Authored by Nick Cunningham via OilPrice.com,
The decline of Venezuela’s oil production for the foreseeable future has been assumed, and to a large extent, already priced into the market. However, an acceleration in the rate of decline is possible, and a few recent developments raise the odds that such a disaster will become a reality.
Reuters reported that state-owned PDVSA is completely falling apart, with workers walking off the job at a frightening pace. The conditions for oil workers has deteriorated for years, with shortages of food, unsafe working conditions, and hyperinflation utterly hollowing out the value of paychecks.
Since last year, however, things have grown worse. Venezuela President Nicolas Maduro sacked the head of PDVSA and handed over control to the military in order to keep the armed forces on his side. But Major General Manuel Quevedo has only accelerated the decline of PDVSA, which once held a reputation as one of the better managed state-owned oil companies in the world.
Reuters reports that about 25,000 workers have quit PDVSA between January 2017 and January 2018, a staggering sum. PDVSA employs roughly 146,000 people. Thousands of workers are walking off of job sites, fed up with going to work hungry, putting their lives at risk at rickety refineries, all for a paycheck that fails to cover even the most basic expenses.

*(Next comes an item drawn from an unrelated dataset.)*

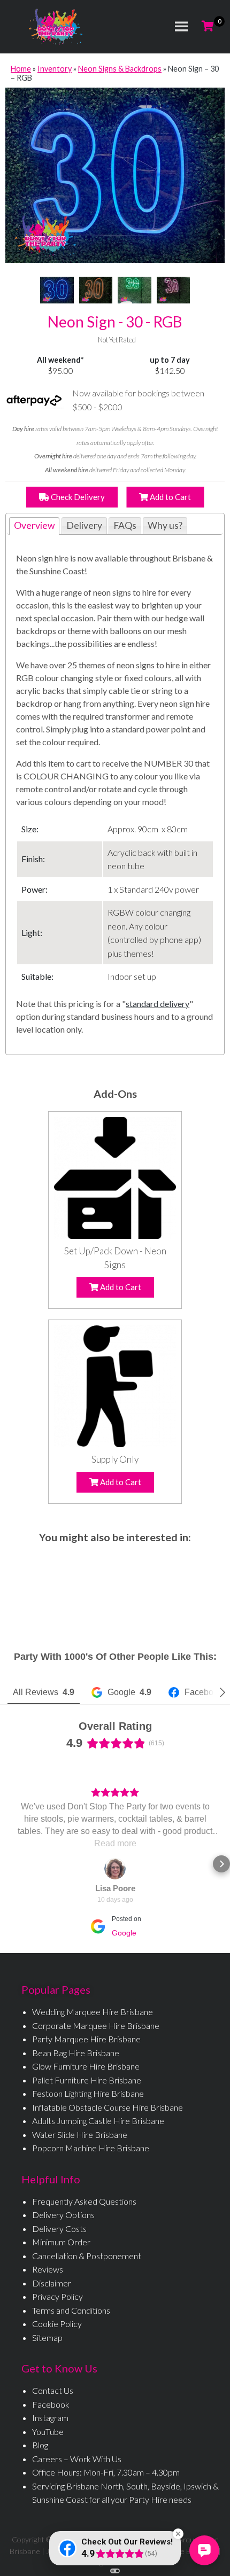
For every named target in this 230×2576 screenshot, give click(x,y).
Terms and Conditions (71, 2310)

The worker exodus has grown so bad that the company has in some cases refused to process resignations. Those higher up are no less unhappy. Reuters says that General Quevedo “quickly alienated the firm’s embattled upper echelon and its rank-and-file.”
The loss of both top level engineers and managers as well as workers on the ground ensure the oil production losses will continue. Reuters reports that some rigs in the Orinoco Belt, where PDVSA produces heavy oil, are only operating “intermittently for lack of crews.”

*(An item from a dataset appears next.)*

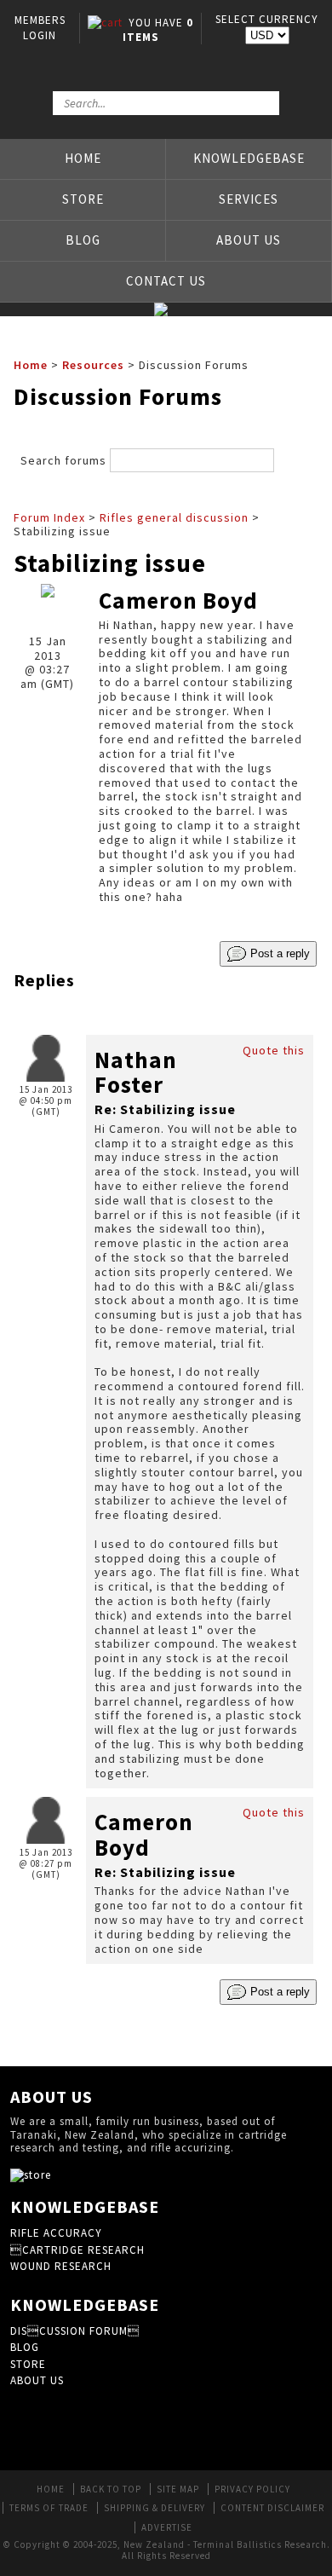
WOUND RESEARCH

Moreover, the situation at the company’s refineries are arguably worse. Fires are breaking out because they are falling apart and they no longer even have the staff to run them properly. Even ports are reducing operations because of a lack of workers.
But the problems don’t stop there. PDVSA only accounts for about half of the nation’s oil production on its own. The rest comes from joint ventures with international oil companies. Production at the joint ventures has eroded at a much slower pace than operations run solely by PDVSA.
Yet, the Venezuelan government is in danger of sparking steeper losses from joint venture operations. On Tuesday, Chevron said that two of its workers were arrested in Venezuela. Chevron has not fled the country even as its peers have packed up and departed, but the detainment of the oil company’s workers could very well lead the oil major into rethinking its operations. “Chevron has been one of the more steadfast participants in Venezuela, having stuck around through some of the most challenging times over the past two years,” Mara Roberts Duque, a BMI Research analyst, told Bloomberg. “These arrests will likely encourage them to turn away from Venezuela in a more definitive manner.”
Reuters says that Venezuelan intelligence “burst into the Petropiar joint venture’s office” and arrested two workers. The arrests appear to be the first to directly hit an international company operating in the country.
“Oil industry companies would do well to be cautious and stop assuming that good relations with PDVSA can last forever due to a common interest in pumping oil,” Raul Gallegos, associate director with the consultancy Control Risks, and author of Crude Nation, a book about how oil ruined the Venezuelan economy, said in an interview with Reuters.
“The level of corruption in PDVSA, especially under a military administration, can and will trump production logic.”
It isn’t necessarily that the few remaining international oil companies in Venezuela will immediately withdraw their personnel. But at some point the costs of operating become too high. Companies like Chevron and others have long been frustrated with lack of payment. Reuters reports that they are now also increasingly aggravated by PDVSA’s chief Miguel Quevedo, who refused to enact reforms to stop the decimation of the country’s oil and refining facilities.
Ultimately, President Maduro’s grip on the nation will become increasingly shaky. Utterly dependent on oil exports for revenues, the resources available to Maduro are vanishing.